1.0.0 • Published 2 years ago

cached-levenshtein v1.0.0

Weekly downloads
-
License
MIT
Repository
github
Last release
2 years ago

cached-levenshtein

cached-levenshtein is a package that provides a sometimes faster implementation of the Levenshtein distance algorithm by using caching. It is based on fastest-levenshtein, which is known for its impressive performance. If you need to find distances for a LOT of often repeated strings - this is your choice.

Installation

You can install cached-levenshtein via npm:

npm install cached-levenshtein

Usage

To use cached-levenshtein, you can simply import it and use the distance method:

const { distance } = require('cached-levenshtein');

const str1 = 'hello';
const str2 = 'world';

const result = distance(str1, str2);
console.log(result); // Output: 4

Caching

This implementation of the Levenshtein distance algorithm uses caching to improve performance. If you have a lot of long strings to compare, this package can be more than 80 times faster than a regular Levenshtein distance implementation.

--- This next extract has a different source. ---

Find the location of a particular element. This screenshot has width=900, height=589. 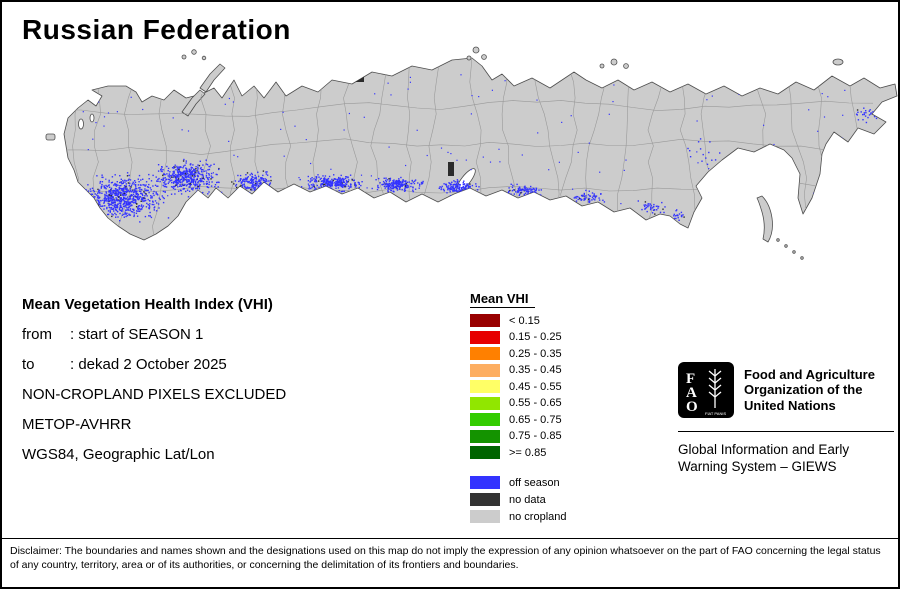

svg-text: O is located at coordinates (692, 407).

However, caching has an overhead, so if you know that your strings will always be different, using caching may be redundant.

Performance

The performance of cached-levenshtein is impressive, especially when compared to a regular Levenshtein distance implementation. Below is a chart that shows the performance difference between cached-levenshtein and a regular implementation for 1000 RANDOM strings. The more exact strings dataset contains, the better performance cached-based implementation will give.

Chart | string length | fastest-levenstein (op/sec) | cached-levenstein (op/sec) | | :----------- | :-------------------------- | :-------------------------- | | 4 | 40,121 | 7,856 | | 8 | 20,671 | 7,927 | | 16 | 10,605 | 6,862 | | 32 | 4,872 | 6,142 | | 64 | 1,008 | 3,983 | | 128 | 328 | 2,636 | | 256 | 98 | 1,762 | | 512 | 22 | 993 | | 1024 | 6 | 538 |

Acknowledgements

This package is based on fastest-levenshtein, which provides a fast implementation of the Levenshtein distance algorithm.